Dataset entries
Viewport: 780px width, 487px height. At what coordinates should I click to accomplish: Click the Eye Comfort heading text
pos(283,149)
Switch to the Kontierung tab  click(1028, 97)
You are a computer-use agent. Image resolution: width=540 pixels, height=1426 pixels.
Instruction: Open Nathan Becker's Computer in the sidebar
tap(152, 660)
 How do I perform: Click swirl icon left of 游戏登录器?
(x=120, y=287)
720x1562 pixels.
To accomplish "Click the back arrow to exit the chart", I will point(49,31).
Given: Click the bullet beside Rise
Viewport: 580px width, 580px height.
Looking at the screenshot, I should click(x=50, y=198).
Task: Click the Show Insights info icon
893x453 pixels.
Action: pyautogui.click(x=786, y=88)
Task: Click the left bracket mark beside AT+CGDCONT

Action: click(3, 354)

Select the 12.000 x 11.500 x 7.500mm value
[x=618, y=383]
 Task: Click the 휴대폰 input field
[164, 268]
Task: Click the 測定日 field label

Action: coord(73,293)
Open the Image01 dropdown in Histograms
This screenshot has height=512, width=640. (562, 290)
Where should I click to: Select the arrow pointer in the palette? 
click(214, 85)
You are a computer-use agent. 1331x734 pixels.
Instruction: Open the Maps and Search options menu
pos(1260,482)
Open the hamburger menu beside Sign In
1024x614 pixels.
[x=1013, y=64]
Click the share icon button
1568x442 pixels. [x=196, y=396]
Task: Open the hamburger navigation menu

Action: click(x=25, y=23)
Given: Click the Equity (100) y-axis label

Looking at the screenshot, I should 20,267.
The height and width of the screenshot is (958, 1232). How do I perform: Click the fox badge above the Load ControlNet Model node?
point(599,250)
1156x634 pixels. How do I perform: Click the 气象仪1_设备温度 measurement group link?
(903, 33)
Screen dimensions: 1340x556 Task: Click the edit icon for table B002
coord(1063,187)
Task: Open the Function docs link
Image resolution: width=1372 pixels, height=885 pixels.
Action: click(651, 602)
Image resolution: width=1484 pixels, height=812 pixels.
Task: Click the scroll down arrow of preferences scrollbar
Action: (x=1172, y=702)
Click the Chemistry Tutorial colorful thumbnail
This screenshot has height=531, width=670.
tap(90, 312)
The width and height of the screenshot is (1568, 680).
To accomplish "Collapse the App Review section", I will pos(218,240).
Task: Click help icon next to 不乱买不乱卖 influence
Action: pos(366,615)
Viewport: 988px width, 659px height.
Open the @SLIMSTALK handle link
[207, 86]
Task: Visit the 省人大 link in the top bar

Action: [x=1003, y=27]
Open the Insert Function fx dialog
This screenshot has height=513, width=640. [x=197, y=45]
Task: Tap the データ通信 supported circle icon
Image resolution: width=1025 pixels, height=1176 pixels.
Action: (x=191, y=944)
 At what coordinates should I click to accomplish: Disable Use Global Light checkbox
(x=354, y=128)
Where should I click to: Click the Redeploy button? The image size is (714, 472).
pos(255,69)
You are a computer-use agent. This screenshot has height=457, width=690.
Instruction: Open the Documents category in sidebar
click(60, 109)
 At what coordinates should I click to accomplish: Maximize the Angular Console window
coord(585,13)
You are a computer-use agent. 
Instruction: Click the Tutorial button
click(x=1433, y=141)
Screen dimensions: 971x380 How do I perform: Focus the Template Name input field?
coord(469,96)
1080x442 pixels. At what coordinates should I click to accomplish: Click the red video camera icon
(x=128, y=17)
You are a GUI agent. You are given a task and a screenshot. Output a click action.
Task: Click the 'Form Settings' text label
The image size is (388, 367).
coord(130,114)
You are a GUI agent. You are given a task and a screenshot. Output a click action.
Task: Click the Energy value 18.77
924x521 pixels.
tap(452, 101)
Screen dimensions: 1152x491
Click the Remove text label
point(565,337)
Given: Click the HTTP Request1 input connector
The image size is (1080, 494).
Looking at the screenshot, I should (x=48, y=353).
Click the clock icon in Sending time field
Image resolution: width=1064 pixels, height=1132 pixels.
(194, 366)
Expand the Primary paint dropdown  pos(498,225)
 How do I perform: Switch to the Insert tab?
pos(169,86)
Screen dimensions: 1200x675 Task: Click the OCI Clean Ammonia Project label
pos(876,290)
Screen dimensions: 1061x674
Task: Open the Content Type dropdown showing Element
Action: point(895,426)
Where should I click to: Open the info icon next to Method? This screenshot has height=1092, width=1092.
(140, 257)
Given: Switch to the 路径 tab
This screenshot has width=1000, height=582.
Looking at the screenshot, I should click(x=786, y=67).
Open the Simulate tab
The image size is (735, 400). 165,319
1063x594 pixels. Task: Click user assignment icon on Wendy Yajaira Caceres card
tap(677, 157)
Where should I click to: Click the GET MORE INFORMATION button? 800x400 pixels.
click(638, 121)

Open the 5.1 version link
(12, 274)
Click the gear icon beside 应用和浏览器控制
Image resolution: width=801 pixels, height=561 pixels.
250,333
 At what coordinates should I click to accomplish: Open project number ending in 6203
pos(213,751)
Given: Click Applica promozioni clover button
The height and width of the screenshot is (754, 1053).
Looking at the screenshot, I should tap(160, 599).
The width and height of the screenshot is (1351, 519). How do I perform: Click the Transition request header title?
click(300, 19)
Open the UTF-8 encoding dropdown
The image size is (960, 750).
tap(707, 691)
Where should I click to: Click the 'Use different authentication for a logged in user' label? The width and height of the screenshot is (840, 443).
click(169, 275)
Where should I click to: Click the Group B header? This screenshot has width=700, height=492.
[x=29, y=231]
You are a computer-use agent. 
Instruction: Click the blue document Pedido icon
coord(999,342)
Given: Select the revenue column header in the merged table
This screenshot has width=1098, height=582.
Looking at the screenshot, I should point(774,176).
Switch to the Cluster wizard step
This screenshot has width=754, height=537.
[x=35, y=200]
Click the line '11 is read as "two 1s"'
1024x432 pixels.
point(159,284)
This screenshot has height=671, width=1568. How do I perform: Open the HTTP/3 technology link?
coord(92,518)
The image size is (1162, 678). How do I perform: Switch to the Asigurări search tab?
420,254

**What the task asks:** Copy the data above in full, exactly as it reads.

**The completed task:**
Viewport: 780px width, 487px height. At what coordinates should I click to accomplish: Click the Eye Comfort heading text
pos(283,149)
Switch to the Kontierung tab  click(1028, 97)
You are a computer-use agent. Image resolution: width=540 pixels, height=1426 pixels.
Instruction: Open Nathan Becker's Computer in the sidebar
tap(152, 660)
 How do I perform: Click swirl icon left of 游戏登录器?
(x=120, y=287)
720x1562 pixels.
To accomplish "Click the back arrow to exit the chart", I will point(49,31).
Given: Click the bullet beside Rise
Viewport: 580px width, 580px height.
Looking at the screenshot, I should click(x=50, y=198).
Task: Click the Show Insights info icon
893x453 pixels.
Action: pyautogui.click(x=786, y=88)
Task: Click the left bracket mark beside AT+CGDCONT

Action: click(3, 354)

Select the 12.000 x 11.500 x 7.500mm value
[x=618, y=383]
 Task: Click the 휴대폰 input field
[164, 268]
Task: Click the 測定日 field label

Action: coord(73,293)
Open the Image01 dropdown in Histograms
This screenshot has height=512, width=640. (562, 290)
Where should I click to: Select the arrow pointer in the palette? 
click(214, 85)
You are a computer-use agent. 1331x734 pixels.
Instruction: Open the Maps and Search options menu
pos(1260,482)
Open the hamburger menu beside Sign In
1024x614 pixels.
[x=1013, y=64]
Click the share icon button
1568x442 pixels. [x=196, y=396]
Task: Open the hamburger navigation menu

Action: click(x=25, y=23)
Given: Click the Equity (100) y-axis label

Looking at the screenshot, I should 20,267.
The height and width of the screenshot is (958, 1232). How do I perform: Click the fox badge above the Load ControlNet Model node?
point(599,250)
1156x634 pixels. How do I perform: Click the 气象仪1_设备温度 measurement group link?
(903, 33)
Screen dimensions: 1340x556 Task: Click the edit icon for table B002
coord(1063,187)
Task: Open the Function docs link
Image resolution: width=1372 pixels, height=885 pixels.
Action: click(651, 602)
Image resolution: width=1484 pixels, height=812 pixels.
Task: Click the scroll down arrow of preferences scrollbar
Action: (x=1172, y=702)
Click the Chemistry Tutorial colorful thumbnail
This screenshot has height=531, width=670.
tap(90, 312)
The width and height of the screenshot is (1568, 680).
To accomplish "Collapse the App Review section", I will pos(218,240).
Task: Click help icon next to 不乱买不乱卖 influence
Action: pos(366,615)
Viewport: 988px width, 659px height.
Open the @SLIMSTALK handle link
[207, 86]
Task: Visit the 省人大 link in the top bar

Action: [x=1003, y=27]
Open the Insert Function fx dialog
This screenshot has height=513, width=640. [x=197, y=45]
Task: Tap the データ通信 supported circle icon
Image resolution: width=1025 pixels, height=1176 pixels.
Action: (x=191, y=944)
 At what coordinates should I click to accomplish: Disable Use Global Light checkbox
(x=354, y=128)
Where should I click to: Click the Redeploy button? The image size is (714, 472).
pos(255,69)
You are a computer-use agent. This screenshot has height=457, width=690.
Instruction: Open the Documents category in sidebar
click(60, 109)
 At what coordinates should I click to accomplish: Maximize the Angular Console window
coord(585,13)
You are a computer-use agent. 
Instruction: Click the Tutorial button
click(x=1433, y=141)
Screen dimensions: 971x380 How do I perform: Focus the Template Name input field?
coord(469,96)
1080x442 pixels. At what coordinates should I click to accomplish: Click the red video camera icon
(x=128, y=17)
You are a GUI agent. You are given a task and a screenshot. Output a click action.
Task: Click the 'Form Settings' text label
The image size is (388, 367).
coord(130,114)
You are a GUI agent. You are given a task and a screenshot. Output a click action.
Task: Click the Energy value 18.77
924x521 pixels.
tap(452, 101)
Screen dimensions: 1152x491
Click the Remove text label
point(565,337)
Given: Click the HTTP Request1 input connector
The image size is (1080, 494).
Looking at the screenshot, I should (x=48, y=353).
Click the clock icon in Sending time field
Image resolution: width=1064 pixels, height=1132 pixels.
(194, 366)
Expand the Primary paint dropdown  pos(498,225)
 How do I perform: Switch to the Insert tab?
pos(169,86)
Screen dimensions: 1200x675 Task: Click the OCI Clean Ammonia Project label
pos(876,290)
Screen dimensions: 1061x674
Task: Open the Content Type dropdown showing Element
Action: point(895,426)
Where should I click to: Open the info icon next to Method? This screenshot has height=1092, width=1092.
(140, 257)
Given: Switch to the 路径 tab
This screenshot has width=1000, height=582.
Looking at the screenshot, I should click(x=786, y=67).
Open the Simulate tab
The image size is (735, 400). 165,319
1063x594 pixels. Task: Click user assignment icon on Wendy Yajaira Caceres card
tap(677, 157)
Where should I click to: Click the GET MORE INFORMATION button? 800x400 pixels.
click(638, 121)

Open the 5.1 version link
(12, 274)
Click the gear icon beside 应用和浏览器控制
Image resolution: width=801 pixels, height=561 pixels.
250,333
 At what coordinates should I click to accomplish: Open project number ending in 6203
pos(213,751)
Given: Click Applica promozioni clover button
The height and width of the screenshot is (754, 1053).
Looking at the screenshot, I should tap(160, 599).
The width and height of the screenshot is (1351, 519). How do I perform: Click the Transition request header title?
click(300, 19)
Open the UTF-8 encoding dropdown
The image size is (960, 750).
tap(707, 691)
Where should I click to: Click the 'Use different authentication for a logged in user' label? The width and height of the screenshot is (840, 443).
click(169, 275)
Where should I click to: Click the Group B header? This screenshot has width=700, height=492.
[x=29, y=231]
You are a computer-use agent. 
Instruction: Click the blue document Pedido icon
coord(999,342)
Given: Select the revenue column header in the merged table
This screenshot has width=1098, height=582.
Looking at the screenshot, I should point(774,176).
Switch to the Cluster wizard step
This screenshot has width=754, height=537.
[x=35, y=200]
Click the line '11 is read as "two 1s"'
1024x432 pixels.
point(159,284)
This screenshot has height=671, width=1568. How do I perform: Open the HTTP/3 technology link?
coord(92,518)
The image size is (1162, 678). How do I perform: Switch to the Asigurări search tab?
420,254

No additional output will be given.